Males possess one X and one Y chromosome, while females have two X chromosomes. Image: vchal/Shutterstock

Males owe their existence to a stubby piece of genetic material known as the Y chromosome, which controls the function of the sexual organs and other sex-related characteristics. However, a new study in the journal Scientific Reports suggests that this male chromosome may have a much wider role to play in a gentleman’s anatomy by regulating countless cellular processes throughout the body.

Based on their findings, the study authors say that the Y chromosome may hold the answers to some of the unexplained biological differences between men and women, such as why certain illnesses tend to affect one sex more severely than the other.

With the exception of sperm and ova, every human cell contains 23 pairs of chromosomes, which collectively store the entirety of a person’s DNA. This includes one pair of sex chromosomes, which is made up of two X chromosomes in females and one X and one Y chromosome in males. Despite the fact that the genes contained within the Y chromosome are present in all cells within a man’s body, the role that they play outside of the sexual organs has until now remained poorly understood.

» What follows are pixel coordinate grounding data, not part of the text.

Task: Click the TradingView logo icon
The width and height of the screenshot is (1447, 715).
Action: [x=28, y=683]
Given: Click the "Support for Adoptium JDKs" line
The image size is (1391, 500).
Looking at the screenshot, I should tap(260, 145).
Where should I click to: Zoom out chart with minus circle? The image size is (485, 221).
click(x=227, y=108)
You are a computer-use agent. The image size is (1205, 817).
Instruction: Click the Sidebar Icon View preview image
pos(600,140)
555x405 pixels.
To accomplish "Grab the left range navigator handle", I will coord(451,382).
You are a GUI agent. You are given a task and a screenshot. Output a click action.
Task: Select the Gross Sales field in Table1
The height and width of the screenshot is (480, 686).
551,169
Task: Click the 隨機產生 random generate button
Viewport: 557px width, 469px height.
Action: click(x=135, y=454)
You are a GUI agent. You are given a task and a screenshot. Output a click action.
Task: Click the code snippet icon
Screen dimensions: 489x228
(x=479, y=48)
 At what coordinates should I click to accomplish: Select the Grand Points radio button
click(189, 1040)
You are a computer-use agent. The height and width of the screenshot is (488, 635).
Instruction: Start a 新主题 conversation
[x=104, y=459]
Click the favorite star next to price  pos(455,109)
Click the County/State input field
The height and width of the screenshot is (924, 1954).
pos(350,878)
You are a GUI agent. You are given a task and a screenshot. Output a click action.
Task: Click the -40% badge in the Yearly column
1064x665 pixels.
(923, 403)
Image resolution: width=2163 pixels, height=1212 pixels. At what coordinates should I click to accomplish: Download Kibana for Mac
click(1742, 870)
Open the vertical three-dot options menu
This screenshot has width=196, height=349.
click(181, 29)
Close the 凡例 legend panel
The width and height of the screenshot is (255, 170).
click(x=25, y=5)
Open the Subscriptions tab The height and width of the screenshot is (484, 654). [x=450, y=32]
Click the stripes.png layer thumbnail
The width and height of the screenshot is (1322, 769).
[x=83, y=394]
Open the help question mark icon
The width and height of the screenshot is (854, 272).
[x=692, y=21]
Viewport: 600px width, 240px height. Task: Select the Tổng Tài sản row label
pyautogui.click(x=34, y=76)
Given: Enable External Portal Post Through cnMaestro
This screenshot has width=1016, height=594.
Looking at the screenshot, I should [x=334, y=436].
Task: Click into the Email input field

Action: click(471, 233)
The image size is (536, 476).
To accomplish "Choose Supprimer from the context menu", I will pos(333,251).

To investigate, the study authors genetically modified male mice to lack one of the genes on their Y chromosome and observed the effect that this had on the functionality of cells throughout their body. What they noticed was a striking alteration in cellular activity in the rodents’ heart tissue, resulting in significant changes in cardiac function and health.

For instance, proteins involved in the maintenance of membranes around structures like mitochondria – which generate energy for use by cells – were altered in the heart as a result of this tweak to the animals’ Y chromosome. The ability of cardiac cells to respond to fatty acids was also affected by this adjustment, suggesting that the genes on the Y chromosome may play a crucial role in heart disease in males.

“Our discovery provides a better understanding of how male genes on the Y chromosome allow male cells to function differently from female cells," explained study author Christian Deschepper in a statement.

“In the future, these results could help to shed some light on why some diseases occur differently in men and women.”

The researchers were also surprised to observe that the deletion of one gene on the Y chromosome had a direct impact on the expression of neighboring genes, suggesting that the various genes on this chromosome may work together as a unit rather than individually.

Much more research is needed in order to fully extrapolate the function of the Y chromosome in males, although this finding has already led to speculation that this chromosome may somehow be responsible for the increased susceptibility of males to Covid-19. Whether or not that truly is the case, only time and more research will tell.